As activity ramps up, the cost to payers and of course the state increases. Continuous increases as a percentage of GDP cannot be sustainable forever, even though there is obviously much political debate about what the suitable amount is.
Nonetheless, there is lots of evidence that increasing activity does not necessarily result in an increase in quality or indeed lead to better outcomes and any spending must be justified and value for money.
The question, therefore, is ‘how can incentives drive better quality of care rather than just quantity, as well as driving the right type of provision?’ The answer is VBH, where the focus is on populations and outcomes.

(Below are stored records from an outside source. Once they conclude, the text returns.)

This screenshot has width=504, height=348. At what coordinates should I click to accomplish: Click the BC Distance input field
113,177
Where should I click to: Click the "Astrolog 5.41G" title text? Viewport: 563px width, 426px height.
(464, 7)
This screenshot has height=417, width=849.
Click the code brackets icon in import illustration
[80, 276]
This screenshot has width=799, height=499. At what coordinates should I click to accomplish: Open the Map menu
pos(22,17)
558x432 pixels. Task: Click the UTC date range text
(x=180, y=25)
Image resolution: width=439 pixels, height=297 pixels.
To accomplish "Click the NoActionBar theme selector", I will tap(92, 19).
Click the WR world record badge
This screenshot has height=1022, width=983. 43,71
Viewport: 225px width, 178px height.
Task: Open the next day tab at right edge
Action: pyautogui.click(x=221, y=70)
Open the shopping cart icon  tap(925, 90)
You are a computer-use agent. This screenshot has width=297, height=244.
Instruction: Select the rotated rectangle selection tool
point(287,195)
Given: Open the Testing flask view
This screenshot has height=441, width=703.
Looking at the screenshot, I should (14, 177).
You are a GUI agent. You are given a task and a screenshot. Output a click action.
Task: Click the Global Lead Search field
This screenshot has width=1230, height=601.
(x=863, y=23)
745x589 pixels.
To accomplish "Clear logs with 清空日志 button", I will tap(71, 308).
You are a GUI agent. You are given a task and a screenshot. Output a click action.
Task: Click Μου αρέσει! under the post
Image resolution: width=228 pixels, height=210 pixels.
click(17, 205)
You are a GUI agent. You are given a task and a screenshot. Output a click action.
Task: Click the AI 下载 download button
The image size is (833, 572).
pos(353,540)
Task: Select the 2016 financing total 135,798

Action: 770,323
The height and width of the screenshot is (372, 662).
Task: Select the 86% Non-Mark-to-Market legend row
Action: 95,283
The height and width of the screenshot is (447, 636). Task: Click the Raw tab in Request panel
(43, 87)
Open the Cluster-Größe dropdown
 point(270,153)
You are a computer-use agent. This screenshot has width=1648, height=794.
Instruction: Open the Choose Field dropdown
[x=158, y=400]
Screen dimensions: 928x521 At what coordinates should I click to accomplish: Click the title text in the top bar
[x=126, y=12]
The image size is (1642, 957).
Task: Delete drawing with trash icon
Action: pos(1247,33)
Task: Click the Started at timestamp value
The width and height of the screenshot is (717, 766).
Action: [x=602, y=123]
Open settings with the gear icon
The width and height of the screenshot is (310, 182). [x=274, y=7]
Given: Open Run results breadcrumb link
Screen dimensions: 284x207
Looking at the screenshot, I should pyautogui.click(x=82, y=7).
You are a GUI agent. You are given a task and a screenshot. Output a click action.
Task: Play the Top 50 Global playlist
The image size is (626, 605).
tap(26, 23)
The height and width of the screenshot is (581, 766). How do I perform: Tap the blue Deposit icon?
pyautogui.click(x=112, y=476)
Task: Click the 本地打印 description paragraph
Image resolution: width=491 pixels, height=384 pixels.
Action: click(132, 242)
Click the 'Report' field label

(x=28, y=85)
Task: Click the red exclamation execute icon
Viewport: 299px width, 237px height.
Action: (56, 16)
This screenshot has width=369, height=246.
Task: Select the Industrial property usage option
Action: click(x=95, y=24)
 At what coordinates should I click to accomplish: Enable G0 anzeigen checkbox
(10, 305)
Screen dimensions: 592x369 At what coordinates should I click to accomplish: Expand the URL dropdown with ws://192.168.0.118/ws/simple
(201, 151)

The basis of VBH is that healthcare activity is driven by the illness of a population and kept under control by the wellness of a population. If contracting for healthcare is based on achieving good outcomes for a population, then the incentives effectively push systems towards keeping people as well as possible, as they are managing the risk associated with people becoming unwell. We can discuss outcomes in another blog, but essentially an outcomes-based contract could take the form a set agreed amount of money to care for a population with a potential risk-share agreement related to achieving specific outcomes or relating in part to activity.
This approach has to be data-informed. Payers and providers really need a robust understanding of the inherent risk and priority areas affecting the populations. The first step is really understanding what is meant by population.
Theoretically, a population could be defined just by a geographic area, however there are a number of issues with this. First the needs of members of that area will vary widely and it will be very difficult to define specific interventions to improve outcomes. It is also the case that confining to a geographic area could mean that socio-economic status could have a bigger impact than it should. For example, there may be over activity in affluent areas and unmet need in more deprived areas. A focus on outcomes should seek to address inequalities.
Another way of defining populations may be by disease or condition. Although this may focus on good medicalcare, there is a risk that this results in an over-medicalised approach when it is known that social determinants are paramount.
Some examples of population segmentation models can break down populations in different ways to understand risk, cost and wellness. Example include ‘Bridges to health’ (https://outcomesbasedhealthcare.com/bridges-to-health-segmentation-model/) , but others are in use. Other blogs will look at approaches to Population segmentation and understanding risk.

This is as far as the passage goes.